Thank You Vermont!

by | Jan 21, 2007

“To the fucking rich man all poor people look the same.” -Patterson Hood

Last night, while considering the meaning of Drive-By Truckers’ song, “The Southern Thing,” I was struck by a self-evident but often overlooked fact of American history–that only rich Southerns held slaves. America is now, and has always been a culture defined by class distinctions.

This morning, while reading “The Socialist Senator,” a piece on Bernie Sanders in The New York Times Magazine, I was struck by the noble path this uncommon common man has chosen. It’s not easy to buck societal, nor political norms and win. But win he has, ever since 1980 when the people of Burlington first made him mayor.

Mark Liebovich, the Times writer on the story looks at the reasons behind the new Senator’s success. They are more personal, than political, which works well in a state of 620,000.

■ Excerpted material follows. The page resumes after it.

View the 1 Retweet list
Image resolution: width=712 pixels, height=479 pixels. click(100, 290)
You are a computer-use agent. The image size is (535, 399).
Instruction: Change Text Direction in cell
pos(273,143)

Sanders has made himself known in a state small enough — physically and in terms of population — for someone, particularly a tireless someone, to insinuate himself into neighborly dialogues and build a following that skirts ideological pigeonholes. Indeed, there are no shortages of war veterans or struggling farmers in Vermont who would seemingly have no use for a humorless aging hippie peacenik Socialist from Brooklyn, except that Sanders has dealt with many of them personally, and it’s a good bet his office has helped them procure some government benefit.

On what drives the man to espouse Socialist values:

Sanders’s parents were Jewish immigrants from Poland. His father, Eli, a struggling paint salesman who saw his family wiped out in the Holocaust, worried constantly about supporting his wife and two sons. His mother, Dorothy, dreamed of living in a “private home,” but they never made it beyond their three-and-a-half-room apartment on East 26th and Kings Highway. She died at age 46, when Bernie was 19. “Sensitivity to class was imbedded in me then quite deeply,” Sanders told me.

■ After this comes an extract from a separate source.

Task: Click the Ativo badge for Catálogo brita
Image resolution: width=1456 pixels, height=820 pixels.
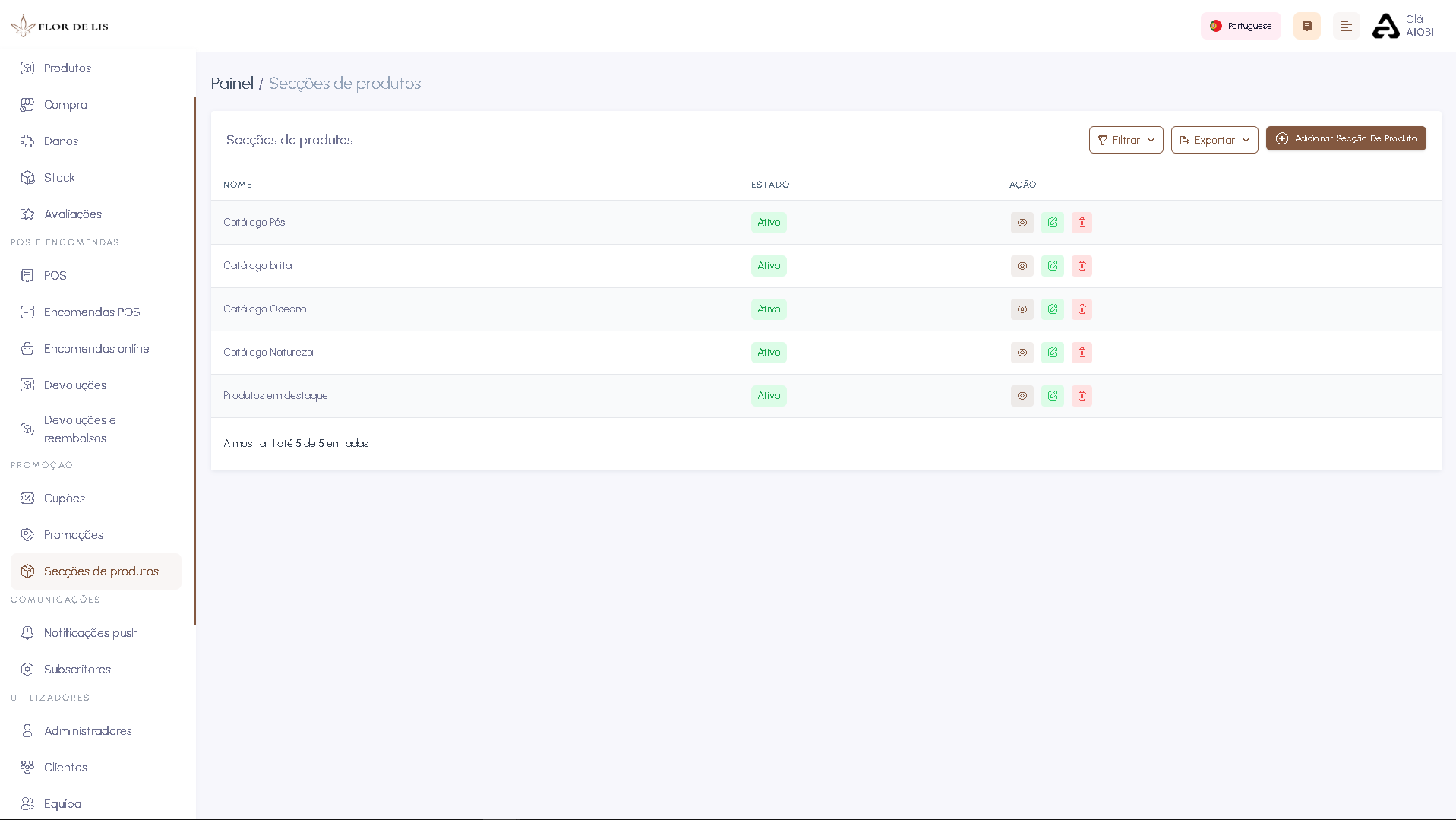Action: 768,265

According to the article, Sanders has a poster of Eugene Debs on his office wall. It’s a telltale sign. Debs was a founder of The Industrial Workers of the World, a.k.a. The Wobblies.

Socialism isn’t some freak show in American politics. Rather it’s one of the most important voices for labor the nation has ever seen. Given the present day corporate takeover the White House, the courts and Congress, I’d say Sanders is exactly what the doctor ordered.